Nun hat eine Gruppe am Departement für Management, Technologie und Ökonomie an der ETH Zürich mögliche Wege in eine emissionsfreie Schifffahrt ausgearbeitet. Das sogenannte «sus.lab» hat zum Ziel, wissenschaftliche Erkenntnisse zur Nachhaltigkeit mit Partnern aus der Wirtschaft umzusetzen. Den Auftrag für die Studie erhielt das Team von Christian Oldendorff, Unternehmer und Miteigentümer der Reederei Nord.

Nordostseeregion als Innovationstreiber

Der Report betrachtet die Nordsee und die Ostsee. Studienleiterin Petrissa Eckle sagt, die Region habe sich bereits als Innovationstreiber in dem Sektor positioniert. Zudem könne so auf kleinem Raum getestet werden, welche Lösungsansätze wirklich funktionieren. Mittels externer Studien und Interviews mit Innovatoren und Experten aus der Industrie untersuchte ihr Team die Reiserouten, die vorhandenen Infrastrukturen, die Nachhaltigkeit und die Kosten möglicher neuer Treibstoffe.

Dabei konzentrierten sie sich auf Energieträger, die in den nächsten fünf bis zehn Jahren einsetzbar sind und die auf der Fahrt keine CO2-Emissionen mehr freisetzen. Zudem mussten die Lösungsansätze auf die internationale Schifffahrt skalierbar sein. Nicht berücksichtigt wurden effizienzsteigernde Massnahmen wie ein verbessertes Rumpfdesign oder betriebliche Optimierungen.
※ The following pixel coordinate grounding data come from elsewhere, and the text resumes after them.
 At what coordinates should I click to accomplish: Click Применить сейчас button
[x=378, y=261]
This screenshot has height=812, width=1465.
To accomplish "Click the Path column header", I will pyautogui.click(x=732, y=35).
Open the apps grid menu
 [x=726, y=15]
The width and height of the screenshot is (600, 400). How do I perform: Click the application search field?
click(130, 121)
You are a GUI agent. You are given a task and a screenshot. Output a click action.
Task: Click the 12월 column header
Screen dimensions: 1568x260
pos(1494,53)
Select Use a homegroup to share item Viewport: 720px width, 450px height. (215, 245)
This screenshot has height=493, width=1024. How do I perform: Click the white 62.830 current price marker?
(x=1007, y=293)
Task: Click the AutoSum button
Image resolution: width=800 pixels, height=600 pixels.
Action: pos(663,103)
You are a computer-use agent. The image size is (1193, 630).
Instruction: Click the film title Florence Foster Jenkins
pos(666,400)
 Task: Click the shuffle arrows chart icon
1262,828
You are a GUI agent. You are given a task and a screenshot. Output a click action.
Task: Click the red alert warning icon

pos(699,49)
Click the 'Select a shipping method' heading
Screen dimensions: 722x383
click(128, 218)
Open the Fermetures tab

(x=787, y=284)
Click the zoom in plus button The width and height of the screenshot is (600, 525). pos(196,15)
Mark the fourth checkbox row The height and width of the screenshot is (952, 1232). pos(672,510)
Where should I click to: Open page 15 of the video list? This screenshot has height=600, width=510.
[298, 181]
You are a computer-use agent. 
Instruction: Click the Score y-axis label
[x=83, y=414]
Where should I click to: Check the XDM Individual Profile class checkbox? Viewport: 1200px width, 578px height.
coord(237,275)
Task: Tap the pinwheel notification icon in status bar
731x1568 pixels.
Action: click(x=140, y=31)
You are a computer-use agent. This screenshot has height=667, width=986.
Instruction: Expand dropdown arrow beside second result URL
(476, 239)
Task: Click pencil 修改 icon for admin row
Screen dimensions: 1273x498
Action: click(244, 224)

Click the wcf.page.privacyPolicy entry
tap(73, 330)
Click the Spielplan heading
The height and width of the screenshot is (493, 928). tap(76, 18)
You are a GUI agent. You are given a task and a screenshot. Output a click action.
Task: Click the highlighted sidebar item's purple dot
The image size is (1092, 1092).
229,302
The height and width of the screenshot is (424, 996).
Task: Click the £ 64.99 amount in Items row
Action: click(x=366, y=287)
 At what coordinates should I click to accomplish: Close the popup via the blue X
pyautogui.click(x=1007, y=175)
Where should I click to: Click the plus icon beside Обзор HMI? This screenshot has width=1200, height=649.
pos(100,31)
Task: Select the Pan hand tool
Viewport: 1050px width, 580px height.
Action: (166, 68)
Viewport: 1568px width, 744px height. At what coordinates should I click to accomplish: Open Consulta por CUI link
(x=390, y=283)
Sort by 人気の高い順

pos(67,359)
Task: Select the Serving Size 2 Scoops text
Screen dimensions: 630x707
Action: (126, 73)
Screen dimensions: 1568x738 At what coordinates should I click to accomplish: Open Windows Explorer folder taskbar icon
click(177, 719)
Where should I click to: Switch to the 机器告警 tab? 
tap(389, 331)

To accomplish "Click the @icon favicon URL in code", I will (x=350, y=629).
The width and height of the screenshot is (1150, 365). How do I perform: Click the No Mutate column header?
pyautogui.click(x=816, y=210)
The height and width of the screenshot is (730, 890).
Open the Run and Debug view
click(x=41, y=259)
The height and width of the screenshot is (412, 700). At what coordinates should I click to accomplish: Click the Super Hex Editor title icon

Diese können zusätzlich Energie und somit Kohlendioxid sparen.

 «Nun sind Pilotprojekte nötig»

Petrissa Eckle und ihr Team sehen das grösste Potenzial in naher Zukunft deshalb in «Null-Emissionen»-Antrieben wie elektrischen Motoren, Brennstoffzellen oder mit Ammoniak betriebenen Verbrennungsmotoren. Welcher Energieträger am geeignetsten ist, hängt vom Schiffstyp und der Routenlänge ab. «In der Nord- und Ostseeregion werden auf kurzen Strecken bereits elektrisch betriebene Schiffe eingesetzt, was Sinn macht», sagt Petrissa Eckle. Für lange Strecken würde sich laut dem Report Ammoniak als Treibstoff eignen, allerdings ist dieser giftig und deshalb aktuell nicht als Brennstoff zugelassen. Bei Wasserstoff fehlen Verflüssigungs- und Transportkapazitäten, erste Transportschiffe werden bald getestet. Um die vielen offenen Fragen zu beantworten, brauche es nun Pilotprojekte, sagt Petrissa Eckle. «Wir brauchen Reedereien, die emissionsfrei angetriebene Schiffe testen.»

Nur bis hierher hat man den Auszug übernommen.